Saturday, August 22, 2009

Remembering John Hughes: Don't You Forget About Me (or the confused mess I was ten years ago)

This piece was originally written for the Envoy. A version of it will appear in that paper's upcoming issue.

In some ways, it was the impossibly rainy summer of 2009 that drove the final stake through the heart of my childhood. And by my childhood, I mean the 1980's (and you could stretch that a bit into the early 90's, too, if you really want).

From that blissfully uneasy perch, that nexus of still-novel independence and turbo-charged vitality—my mid-20's--I watched it happen. And you watched it, too. We couldn't ignore the headline-dominating passing of Michael Jackson, or the subsequent blasting of “Billie Jean” at every party, bar, club and out the open windows of every low-slung, neon-light-adorned, souped-up cruising import car in the city for two months.

Some of us cheered, and some of us cringed as Kobe Bryant lead the Lakers to their fourth NBA championship—more than Michael Jordan had won at his age—and just like that, the path to a “New Jordan” may have reached a point of no return.

But back in the years when sports fantasies began to give way to smoke-filled rooms full of kids with mohawks and studded jackets, in days when bonds forged in meandering discussions during Saturday detention meant way more than who your prom date would be, another icon of the 80's pried his way into my life. I'm talking about John Hughes.

I've bounced around from passion to passion a lot in my day. I spent most of high school screwing around doing tricks on BMX bikes, but never fully found my niche in a crowd that measured achievement in scars. Although they did seem better than any of the warring social factions at school: you know--the jocks, the “preppy” kids, the stoners, the my-parents-will-kill-me-if-I-get-a-”B” types, etc. I spent some time on the periphery of the local punk rock scene, but found a lot of the same vain struggle to conform, yet be yourself there, too. Looking for the place be “me” only led smack up against the realization that the only “place” to do that is when you're older... if you're lucky.

I grew up amid the very tree-lined images of picture-perfect suburban Americana to which Hughes's most iconic films pay cinematic homage. I went to New Trier High School, just outside Chicago (said to be the real-world inspiration for the fictional Shermer High). Until I left for New York on a quest to change the world at 22, I lived in a nice, two-story house that had a basement “rec room” and a basketball hoop lovingly affixed to the roof of a 1.5 car garage. My parents rarely fought, never once threatened to ruin my social life if I didn't get good grades (maybe that's part of the reason I never did!), and are still happily married—so far as I can tell.

So why did it feel like such a hellhole?

Really, it wasn't. At least not entirely. But adolescence, wherever you grow up, is an alienating place. And John Hughes, decades into his adulthood, held fast to that understanding and projected it onto movie screens and right into our hearts.
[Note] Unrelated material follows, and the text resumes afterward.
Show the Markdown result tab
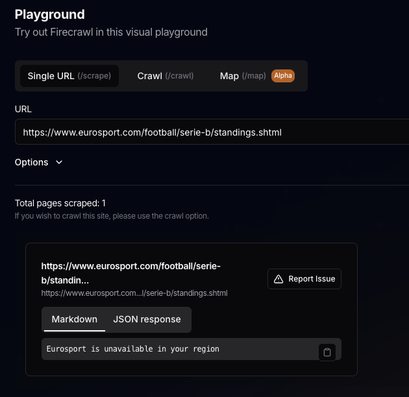This screenshot has width=409, height=397. click(x=75, y=319)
If there's one overarching theme to be taken from Hughes' films—or at least the best, and most memorable of them—it's the idea that, for all I'm-in-with-the-in-crowd galavanting and all the the I've-got-it-all-figured-out-at-16 bravado, none of us really fit in. And none of us had much at all figured out.
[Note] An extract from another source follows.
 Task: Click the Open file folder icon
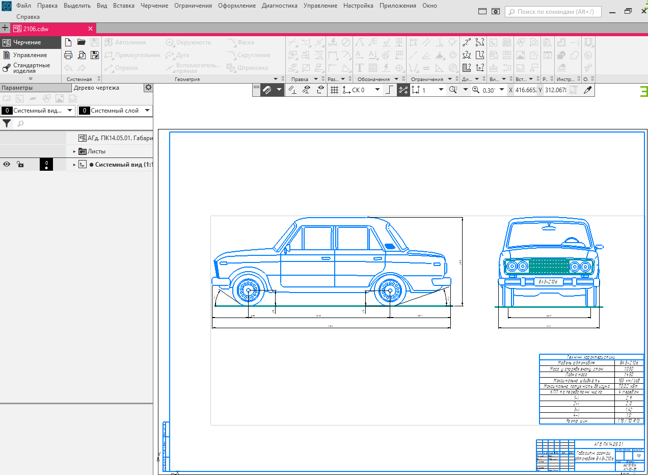point(82,42)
As a BMX bike-riding, Marx-reading, punk rock-listening juvenile delinquent, I never quite fit any of the archetypes The Breakfast Club helped etch into our collective consciousness. But maybe that was the whole point of throwing a jock, a bad-ass, a popular girl, a nerd and a misfit into a room together: you might never guess it, but growing up is rough for everybody, and everybody's got a different mask to hide behind to try to make it look like they never cry themselves to sleep. So whatever you're into, however you fashion your identity, and, as the enduring popularity of Hughes' repertoire has shown us, whichever era you look back on and call your heyday—youthful insecurities are universal.
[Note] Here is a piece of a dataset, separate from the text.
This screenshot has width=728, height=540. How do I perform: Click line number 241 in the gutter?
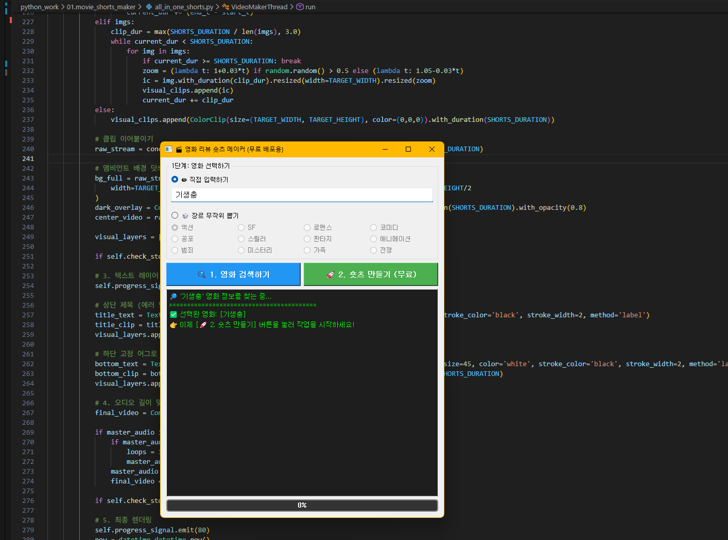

It's in this light that I prefer to cherish the memories of Friday nights in my parents' basement, crowded around an L-shaped couch with a bunch of friends, blurting out a chorus of lines from Ferris Beuller's Day Off like we were stealing each word out of Matthew Brodrick's mouth.

You know, it's not like there's nothing to it when people say Hughes' character studies in affluent suburbia painted a one-sided, deliberately misleading picture of the experience of growing up. That his best films were made during the Reagan years, at a time when everything that had been learned by the “60s” generation was being buried in a million ways, does—and can't help but—have bearing on how history judges the work of an artist who featured white faces in a white-picket-fence world.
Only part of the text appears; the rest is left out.